Expectations could be shifting for the PBOC’s upcoming rate decision Tuesday, when it will conduct its regular medium-term lending facility operations. A majority of the economists polled by Bloomberg had expected no change in the interest rate of the one-year policy loan, after the PBOC lowered it in January.
If there’s no decision by next week to increase the amount of bank reserves that can be lent out, the PBOC may cut the interest rate on MLF loans by 5 basis points, according to Liu Peiqian, chief China economist at NatWest Group Plc.
Many cities have eased mortgage restrictions and lowered home loan rates to stimulate property demand. Despite that, medium and long-term loans to households, which are a proxy for mortgages, fell for the first time in at least 15 years, dropping by 49.5 billion yuan in February from January.
The stock of outstanding credit grew 10.2% to 321 trillion yuan, weakening from the 10.5% expansion in January and the first slowdown since September. Broad M2 money supply grew 9.2%, down from 9.8% in January.
China’s limp credit expansion in February reinforces our view that the People’s Bank of China needs to — and will — loosen policy further to shore up the economy.
Corporate lending bucking seasonal weakness reflected the central bank’s efforts to boost stimulus. But an undershoot in aggregate social financing relative to expectations underlined slack credit in other areas —shadow banking and mortgage loans.

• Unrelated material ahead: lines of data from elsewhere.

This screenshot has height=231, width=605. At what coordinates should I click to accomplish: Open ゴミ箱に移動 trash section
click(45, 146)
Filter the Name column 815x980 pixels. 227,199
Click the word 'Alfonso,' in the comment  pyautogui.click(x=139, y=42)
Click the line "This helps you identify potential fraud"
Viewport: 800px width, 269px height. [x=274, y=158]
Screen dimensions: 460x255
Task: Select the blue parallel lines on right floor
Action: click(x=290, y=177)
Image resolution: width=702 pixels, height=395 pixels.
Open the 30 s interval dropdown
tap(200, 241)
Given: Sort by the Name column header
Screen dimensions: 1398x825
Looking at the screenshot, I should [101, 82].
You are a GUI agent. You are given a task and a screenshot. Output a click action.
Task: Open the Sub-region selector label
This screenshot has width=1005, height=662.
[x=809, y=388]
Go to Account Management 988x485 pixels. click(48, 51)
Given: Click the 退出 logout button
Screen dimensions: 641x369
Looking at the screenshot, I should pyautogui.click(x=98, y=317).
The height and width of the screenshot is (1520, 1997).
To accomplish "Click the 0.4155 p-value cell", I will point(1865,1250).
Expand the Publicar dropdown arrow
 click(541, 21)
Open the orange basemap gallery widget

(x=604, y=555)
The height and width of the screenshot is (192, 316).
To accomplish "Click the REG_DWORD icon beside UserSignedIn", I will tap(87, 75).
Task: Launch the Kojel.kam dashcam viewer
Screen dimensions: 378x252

The yield on 10-year Chinese government bonds extended their decline after the credit data was released, dropping due to expectations that the weak data means a higher chance of further central bank action. Futures contracts on the same tenor rose as much as 0.6%, the most since May 2022.
The weak data came despite provinces selling special bonds — a key source of infrastructure funding —at a faster pace in February than in previous years. Newly increased medium and long-term loans to non-financial companies fell to 505 billion from 1.1 trillion yuan a year ago, indicating companies were also reluctant to borrow and invest.